The Premier of Victoria, Dan Andrews, has strongly condemned the actions of anti-LGBTQ+ demonstrators and neo-Nazis who threatened to shut down a drag queen library event in Monash through intimidation and death threats. Andrews delivered his statement on the floor of the state legislature, in which he advised those who wanted to act like the most extreme members of the Republican Party to visit Florida, where their bigotry may be appreciated. He made it clear that such behavior is not acceptable in Victoria, where such individuals are considered worthless.
The Oakleigh Library at Monash University had planned a drag queen story time in honor of the International Day Against Homophobia, Biphobia, and Transphobia, which quickly filled to capacity. The event aimed to expose children to positive role models from diverse backgrounds and encourage them to appreciate diversity. However, hundreds of anti-LGBTQ+ and pro-drag protesters showed up at a Monash city council meeting in late April to oppose the event, following hateful and threatening commentary and misinformation that circulated online.
Organizations such as My Place and Reignite Democracy Australia, which are known for their conspiracy theories and far-right views, reportedly organized the anti-LGBTQ+ protest. The protesters hurled insults at pro-drag eventgoers and council members, with some calling them “f**got,” “groomer,” “pedo,” and “rapist.” They also carried posters with messages like “Save Our Children” and “Don’t DRAG our kids into this,” shouting down pro-drag speakers and calling them pedophiles.
The atmosphere was “vile” and “quite intimidating,” according to one resident of Monash who attended the meeting. The angry crowd hurled insults and forced police to create a line in front of pro-drag activists in the municipal council foyer. Drag performer Sam T claimed she was threatened with death, while Thomas Sewell, leader of the National Socialist Network, Australia’s largest neo-Nazi organization, reportedly said on Telegram that he planned to “bring as many Nazis as possible” to the gathering. Council members also received threats of violence.

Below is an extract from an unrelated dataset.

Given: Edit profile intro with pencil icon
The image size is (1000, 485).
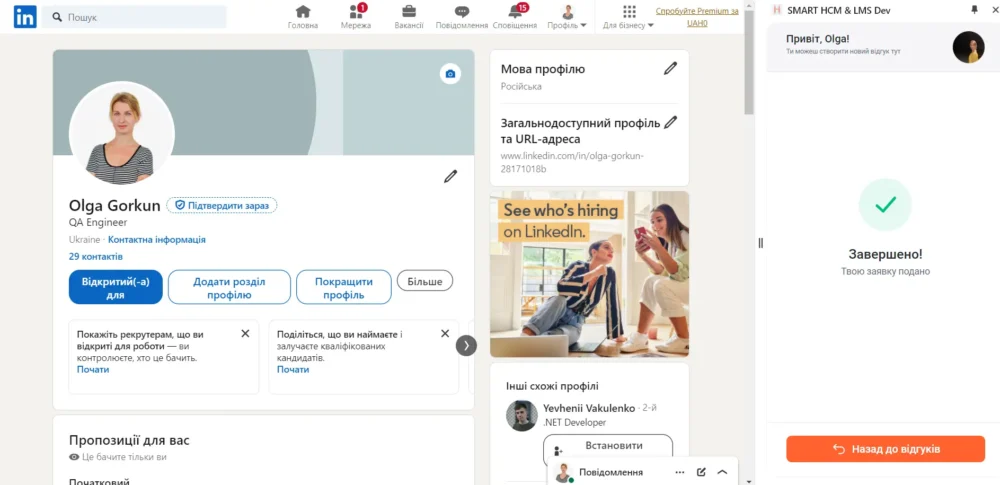Looking at the screenshot, I should tap(450, 177).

Following discussions with Victoria Police, the city decided to cancel the event. However, Josh Fergeus, a member of the council, accused the police of being negligent in their duty to protect the safety of the event and the government of not doing enough to counter violent extremism. In March, neo-Nazis opposed transgender rights in front of the state legislature, leading to a proposal to outlaw the sieg-heil salute in Victoria.
Inappropriate comments were also received by members of the LGBTIQA+ community and council members at work, according to Andi Diamond, the city’s CEO. Diamond expressed regret that not everyone supported the freedom of choice to attend the event, which was planned when there were no other library activities.
Premier Dan Andrews spoke out against the protesters, emphasizing that the event was about sending a message of love, respect, and safety to the most vulnerable people in Victoria’s community. He made it clear that equality is not open for discussion and that such crude conduct would not be tolerated. He stressed that the behavior of the anti-LGBTQ+ demonstrators and neo-Nazis was nothing but blatantly racist rhetoric and went against the beliefs of most reasonable and upstanding Victorians.
Andrews urged the community to move on from those who hold such views and to focus on supporting every single Victorian, regardless of who they are or whom they love. He emphasized that the administration and the community are devoted to promoting diversity and inclusivity, despite the antics of a tiny minority.